## WHAT THIS TASK INVOLVES
In the entries that follow, find the word "agent" and report each line it is on.

═══ RECORDS SHOWN ═══

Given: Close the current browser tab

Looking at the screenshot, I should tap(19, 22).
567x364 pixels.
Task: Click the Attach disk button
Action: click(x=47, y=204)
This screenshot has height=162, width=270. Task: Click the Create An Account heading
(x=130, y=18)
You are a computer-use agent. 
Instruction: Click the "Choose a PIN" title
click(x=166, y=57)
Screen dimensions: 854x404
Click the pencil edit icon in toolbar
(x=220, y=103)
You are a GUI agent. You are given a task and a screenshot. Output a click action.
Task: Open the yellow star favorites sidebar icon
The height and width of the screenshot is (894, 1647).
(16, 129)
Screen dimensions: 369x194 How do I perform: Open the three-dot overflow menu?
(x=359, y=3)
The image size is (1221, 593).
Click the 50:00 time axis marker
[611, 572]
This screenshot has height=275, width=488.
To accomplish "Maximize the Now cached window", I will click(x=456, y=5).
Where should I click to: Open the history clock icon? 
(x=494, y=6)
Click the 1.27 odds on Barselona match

═══
═══ RECORDS SHOWN ═══

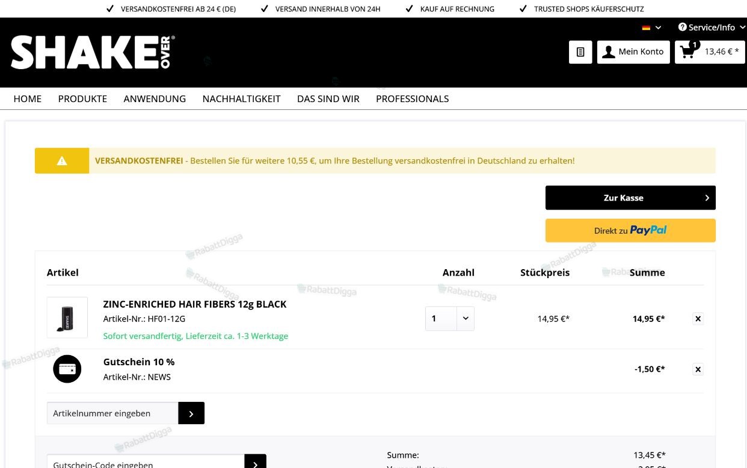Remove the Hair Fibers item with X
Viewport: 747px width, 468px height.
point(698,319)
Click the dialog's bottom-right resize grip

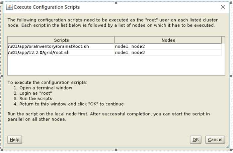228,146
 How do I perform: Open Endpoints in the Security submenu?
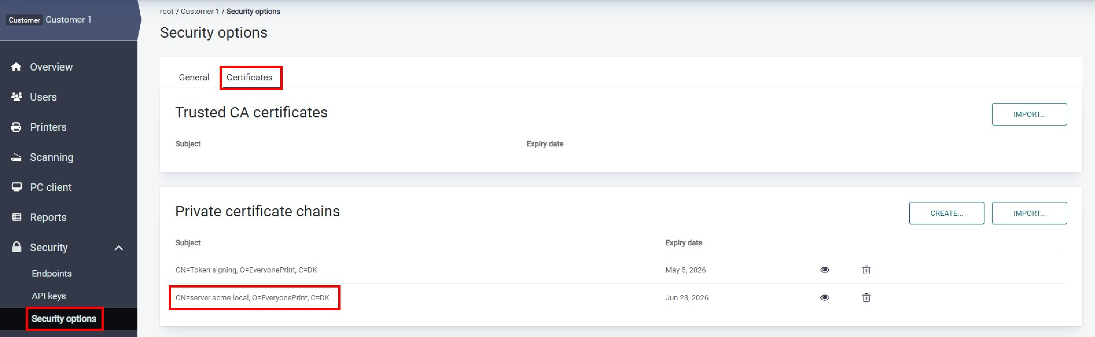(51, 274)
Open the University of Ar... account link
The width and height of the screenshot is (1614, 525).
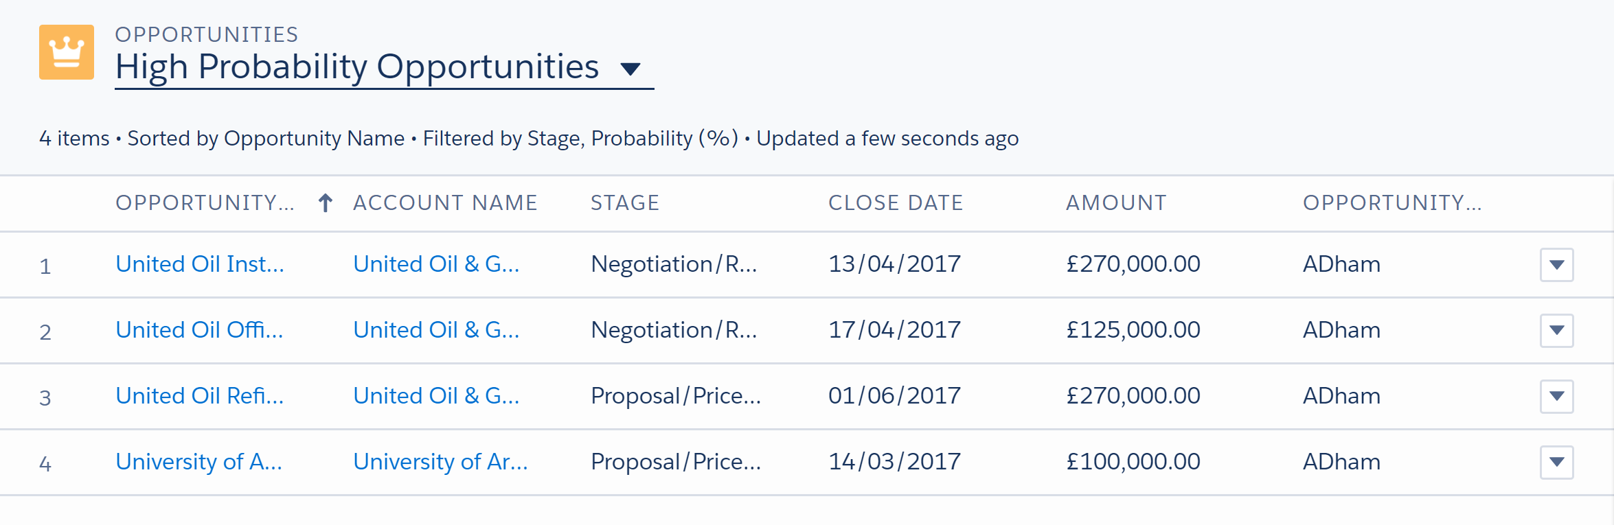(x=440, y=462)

═══

## SOLUTION TO THIS PROBLEM
You are a computer-use agent. 
You are a GUI agent. You are given a task and a screenshot. Output a click action.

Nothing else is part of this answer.